LESETEXT:
____
Wow, so viel Publikum! Was passiert, wenn eine Person auf der Bühne steht und zum Beispiel einen Vortrag halten muss? Das lässt sich heute – zum Beispiel für psychologische Versuchsreihen – in virtuellen Welten untersuchen. | Foto: Vizard

Die Aufgabe ist immer dieselbe. Die fast 150 Probanden sollen einen Raum im Sanaa-Gebäude finden, im Essener Bauwerk mit seinen über 130 unterschiedlichen Fenstern und vier Ebenen mit variierenden Raumhöhen. Es gilt als architektonisches Meisterwerk. «Ein tolles, aber schwieriges Gebäude», sagt Christoph Hölscher. Wer etwa vom lichten Auditorium im Erdgeschoss in einen Besprechungsraum im dritten Obergeschoss gelangen will, verliert rasch die Orientierung.
____
VERFÜGBARE DATEN:

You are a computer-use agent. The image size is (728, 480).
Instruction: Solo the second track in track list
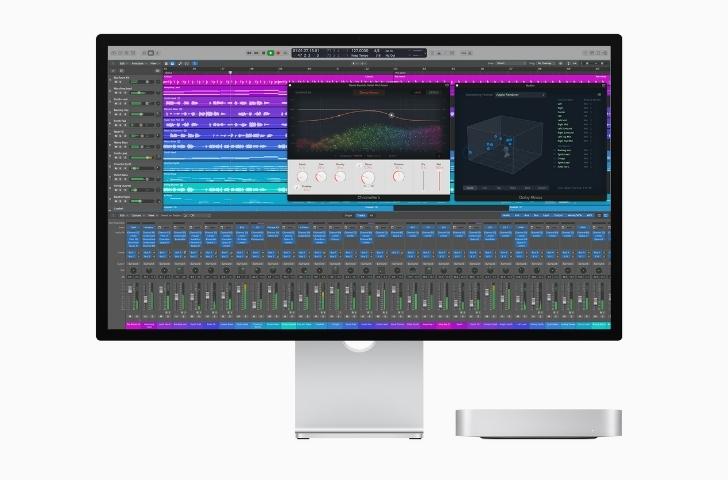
____
ZU ERLEDIGENDE AUFGABEN:
1. Wer nennt das Sanaa-Gebäude im Text über das Sanaa-Gebäude „ein tolles, aber schwieriges Gebäude“?
2. Prüfe, ob die folgenden Aussagen mit dem Text über das Sanaa-Gebäude übereinstimmen, und belege jede Antwort mit einem wörtlichen Zitat:
(a) Die Probanden bekommen bei jedem Durchgang eine andere Aufgabe.
(b) An den Versuchen nehmen fast 150 Probanden teil.
(c) Das Auditorium liegt im dritten Obergeschoss.
3. Führe den Text über das Sanaa-Gebäude nach seinem letzten Satz um einige Sätze fort.
Die Auflistung wird für die Aufgaben nicht gebraucht.

LÖSUNGEN DER AUFGABEN:
1. Christoph Hölscher.

2.
(a) Nein: „Die Aufgabe ist immer dieselbe.“
(b) Ja: „Die fast 150 Probanden sollen einen Raum im Sanaa-Gebäude finden“
(c) Nein: „vom lichten Auditorium im Erdgeschoss“

3.
«Am realen Gebäude kann man nicht eben mal ein Atrium einfügen.»Christoph Hölscher

Deswegen hat das Team um den Kognitionsforscher von der ETH Zürich den Betonwürfel in einem virtuellen Modell nachgebaut. Ein Grundproblem sei, dass man im Inneren keinen guten Überblick habe, wie das Bauwerk als Ganzes funktioniere. Die Forschenden ersetzten deswegen etwa das geschlossene Treppenhaus durch ein optisch durchlässiges und fügten an bestimmten Stellen Atrien in die Decken ein, durch die man in andere Etagen schauen kann. «Am realen Gebäude kann man so etwas nicht eben mal verändern», so Hölscher. Das Ergebnis der Tests: Verbesserte Blickachsen zu wichtigen Orientierungspunkten wie den Treppenhäusern ermöglichen eine schnellere Navigation. Architektur soll berücksichtigen, wie Menschen kognitiv funktionieren, sagt seine Studienleiterin Michal Gath-Morad.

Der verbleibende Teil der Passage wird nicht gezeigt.